Observationally, we should bear in mind that HCONH2 was detected only in hot, eventually shocked, environments, at temperatures above 60 K. In fact, it is not detected in cold interstellar gas, unlike HNCO. This finding is adherent to the observed free-energy barrier, shown in Fig. 4, where a non-negligible amount of 60 kcal mol−1 has to be invested in order to trigger the reaction.

Additionally to the simple reaction just described, also mixtures of HNCO with ammonia and, separately, with the amino radical •NH2 have been simulated by means of the same approach. In particular, the following reactions have been reproduced: (2) (3)

Because of the involvement of radical species, the hybrid exchange and correlation functional PBE0 (with a 25% fraction of exact exchange) has been employed. However, these reaction channels are clearly less favored, being in fact characterized by a free-energy activation barrier larger than 90 kcal mol−1, as shown in Figs. A.1 and A.2. This latter barrier is higher than that of reaction (1) and also than that found for the conversion of ammonia and carbon monoxide into formamide determined at the CCSD(T)/CBS + ZPE level, i.e., 74.3 kcal mol−1, Nguyen et al. (2011). Moreover, the process described by reaction (2) passes through an additional stability basin besides the two trivial ones corresponding to the reactants and the products. In particular, urea is spontaneously formed during the chemical transformation of HNCO and ammonia. This unbiased result thus suggests a key role played by urea. Additionally, this amide has not only been unexpectedly synthesized, but also its respective basin appears to be more stable (having lower free energy) than that of the reaction products of (2) which are very unstable, as shown in Fig. A.1.

To summarize, our calculations show that the formation of formamide from the reaction between HNCO and NH3 appears thermodynamically more difficult than from HNCO and H2, in agreement with our experimental results. However, the sizable free-energy barrier of the conversion of HNCO + H2 into formamide – recorded at 63 K and in absence of electric field – justifies the lack of HCONH2 observations in cold interstellar media.

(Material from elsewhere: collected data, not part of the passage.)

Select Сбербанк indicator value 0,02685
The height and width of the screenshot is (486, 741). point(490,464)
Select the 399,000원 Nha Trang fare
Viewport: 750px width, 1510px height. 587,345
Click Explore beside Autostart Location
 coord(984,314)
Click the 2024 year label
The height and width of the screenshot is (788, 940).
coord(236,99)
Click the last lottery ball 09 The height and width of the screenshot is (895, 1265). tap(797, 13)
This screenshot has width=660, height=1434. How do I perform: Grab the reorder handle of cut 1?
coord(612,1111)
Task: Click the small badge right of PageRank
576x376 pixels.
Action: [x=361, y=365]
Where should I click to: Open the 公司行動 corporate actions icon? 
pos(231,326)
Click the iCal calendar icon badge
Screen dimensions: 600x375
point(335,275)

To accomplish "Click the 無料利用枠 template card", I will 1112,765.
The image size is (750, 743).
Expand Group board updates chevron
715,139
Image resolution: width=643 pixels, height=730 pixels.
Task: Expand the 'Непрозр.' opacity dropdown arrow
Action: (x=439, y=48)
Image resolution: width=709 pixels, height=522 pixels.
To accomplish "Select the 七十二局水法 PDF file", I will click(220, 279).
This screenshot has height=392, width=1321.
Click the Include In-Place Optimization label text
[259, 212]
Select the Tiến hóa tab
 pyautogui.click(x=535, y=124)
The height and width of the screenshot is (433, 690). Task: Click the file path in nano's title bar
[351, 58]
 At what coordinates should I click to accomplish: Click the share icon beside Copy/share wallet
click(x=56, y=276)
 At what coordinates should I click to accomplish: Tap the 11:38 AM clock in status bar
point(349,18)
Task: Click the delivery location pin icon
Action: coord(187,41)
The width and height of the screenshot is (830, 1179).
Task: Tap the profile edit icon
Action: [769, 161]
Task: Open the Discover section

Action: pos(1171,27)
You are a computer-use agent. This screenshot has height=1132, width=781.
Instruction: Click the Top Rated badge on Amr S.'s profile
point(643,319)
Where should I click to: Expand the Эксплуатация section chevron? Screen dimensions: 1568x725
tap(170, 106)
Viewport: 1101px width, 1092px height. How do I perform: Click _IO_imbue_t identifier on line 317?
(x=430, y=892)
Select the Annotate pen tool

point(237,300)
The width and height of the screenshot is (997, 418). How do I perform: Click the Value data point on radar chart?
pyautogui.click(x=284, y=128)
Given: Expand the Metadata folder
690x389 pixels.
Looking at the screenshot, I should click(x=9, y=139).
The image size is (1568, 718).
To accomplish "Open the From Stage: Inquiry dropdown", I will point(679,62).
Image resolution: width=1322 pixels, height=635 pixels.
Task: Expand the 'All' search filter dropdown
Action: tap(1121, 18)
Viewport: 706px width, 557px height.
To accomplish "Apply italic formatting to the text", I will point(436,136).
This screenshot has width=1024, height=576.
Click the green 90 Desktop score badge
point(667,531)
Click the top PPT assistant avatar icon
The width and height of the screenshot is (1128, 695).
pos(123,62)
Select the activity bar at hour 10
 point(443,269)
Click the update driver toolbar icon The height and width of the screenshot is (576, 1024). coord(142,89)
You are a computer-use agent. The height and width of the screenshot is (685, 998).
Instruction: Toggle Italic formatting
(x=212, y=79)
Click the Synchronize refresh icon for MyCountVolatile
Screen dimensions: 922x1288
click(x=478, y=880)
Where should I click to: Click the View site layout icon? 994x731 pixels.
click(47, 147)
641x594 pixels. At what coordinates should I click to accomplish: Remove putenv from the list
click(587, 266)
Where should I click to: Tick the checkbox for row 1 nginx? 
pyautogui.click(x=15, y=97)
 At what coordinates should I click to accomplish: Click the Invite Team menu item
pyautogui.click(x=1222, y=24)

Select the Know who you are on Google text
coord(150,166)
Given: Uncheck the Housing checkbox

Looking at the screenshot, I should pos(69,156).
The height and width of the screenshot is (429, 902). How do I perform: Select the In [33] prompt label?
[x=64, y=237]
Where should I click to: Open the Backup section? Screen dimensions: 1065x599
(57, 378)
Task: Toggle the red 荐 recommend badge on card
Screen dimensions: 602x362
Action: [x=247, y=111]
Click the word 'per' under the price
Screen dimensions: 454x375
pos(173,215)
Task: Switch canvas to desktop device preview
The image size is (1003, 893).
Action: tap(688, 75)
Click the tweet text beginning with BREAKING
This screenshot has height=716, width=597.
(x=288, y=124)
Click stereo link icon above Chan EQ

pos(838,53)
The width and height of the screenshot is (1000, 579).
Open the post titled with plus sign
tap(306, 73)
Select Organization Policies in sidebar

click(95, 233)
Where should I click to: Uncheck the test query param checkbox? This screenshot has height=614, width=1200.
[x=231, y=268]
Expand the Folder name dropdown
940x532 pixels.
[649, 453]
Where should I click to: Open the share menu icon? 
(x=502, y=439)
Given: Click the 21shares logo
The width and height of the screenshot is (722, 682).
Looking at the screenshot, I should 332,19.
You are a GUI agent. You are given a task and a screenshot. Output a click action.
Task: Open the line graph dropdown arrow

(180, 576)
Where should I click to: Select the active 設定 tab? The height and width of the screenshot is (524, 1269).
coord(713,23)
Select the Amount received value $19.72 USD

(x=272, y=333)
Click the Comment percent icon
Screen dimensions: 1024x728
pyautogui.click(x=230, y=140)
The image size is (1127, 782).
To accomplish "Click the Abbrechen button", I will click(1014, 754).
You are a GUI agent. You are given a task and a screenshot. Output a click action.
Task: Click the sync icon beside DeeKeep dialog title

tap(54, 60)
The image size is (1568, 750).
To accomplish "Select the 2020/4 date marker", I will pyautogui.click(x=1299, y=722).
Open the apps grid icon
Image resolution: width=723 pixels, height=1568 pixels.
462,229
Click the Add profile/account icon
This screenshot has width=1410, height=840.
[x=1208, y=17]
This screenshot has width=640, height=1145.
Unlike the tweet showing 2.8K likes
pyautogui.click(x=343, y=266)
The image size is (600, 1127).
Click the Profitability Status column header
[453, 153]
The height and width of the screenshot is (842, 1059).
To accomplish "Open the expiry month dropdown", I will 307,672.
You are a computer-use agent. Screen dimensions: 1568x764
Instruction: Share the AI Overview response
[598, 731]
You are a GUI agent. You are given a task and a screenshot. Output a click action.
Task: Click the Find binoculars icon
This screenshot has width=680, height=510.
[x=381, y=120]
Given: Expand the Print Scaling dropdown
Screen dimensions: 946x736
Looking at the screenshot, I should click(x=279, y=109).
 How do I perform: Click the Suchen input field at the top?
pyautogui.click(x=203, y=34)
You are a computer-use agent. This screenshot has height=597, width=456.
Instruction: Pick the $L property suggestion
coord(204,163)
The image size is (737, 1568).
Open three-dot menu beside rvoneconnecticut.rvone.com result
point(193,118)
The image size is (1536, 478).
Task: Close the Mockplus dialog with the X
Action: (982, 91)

3.3. Formamide synthesis from unbiased simulations under electric field

As indicated by our spectroscopic data, the theoretical results predicting the formation of formamide via reaction (1) rather than via reactions (2) and (3) are in good agreement with the experimental results. In fact, when HNCO + H2 samples have been exposed to electrical discharge, the carbonyl v4 band of formamide has been repeatedly observed; however, formamide has never been detected in any experiment conducted starting from the HNCO + NH3 mixture.

As briefly pointed out in the previous section, all the gasphase simulations have been performed at the nominal temperature of 63 K by means of the MetD assistance and without any external electrical perturbation. Although the simulations were instrumental for the thermodynamic and mechanistic characterization of the reaction pathways, they have been biased by the MetD approach. In order to perform a fully unbiased simulation of the simplest mixture (i.e., HNCO and H2) through a pure AIMD approach, such a numerical sample has been exposed to static electric fields of increasing strengths. In many cases, such a technique has led to the discovery of novel chemical reactions (Cassone et al. 2017b,c) or, for instance, to the atomistic characterization of the Miller-Urey experiments (Saitta & Saija 2014). As in the latter case, the employment of condensed-phase numerical samples allows for a more realistic reproduction – within a pure AIMD approach – of the experimental results stemming from electrical or plasma discharge. In addition, performing such an unbiased computation would allow for the characterization of the reaction channels undertaken by the mixture of HNCO and H2 under electric field.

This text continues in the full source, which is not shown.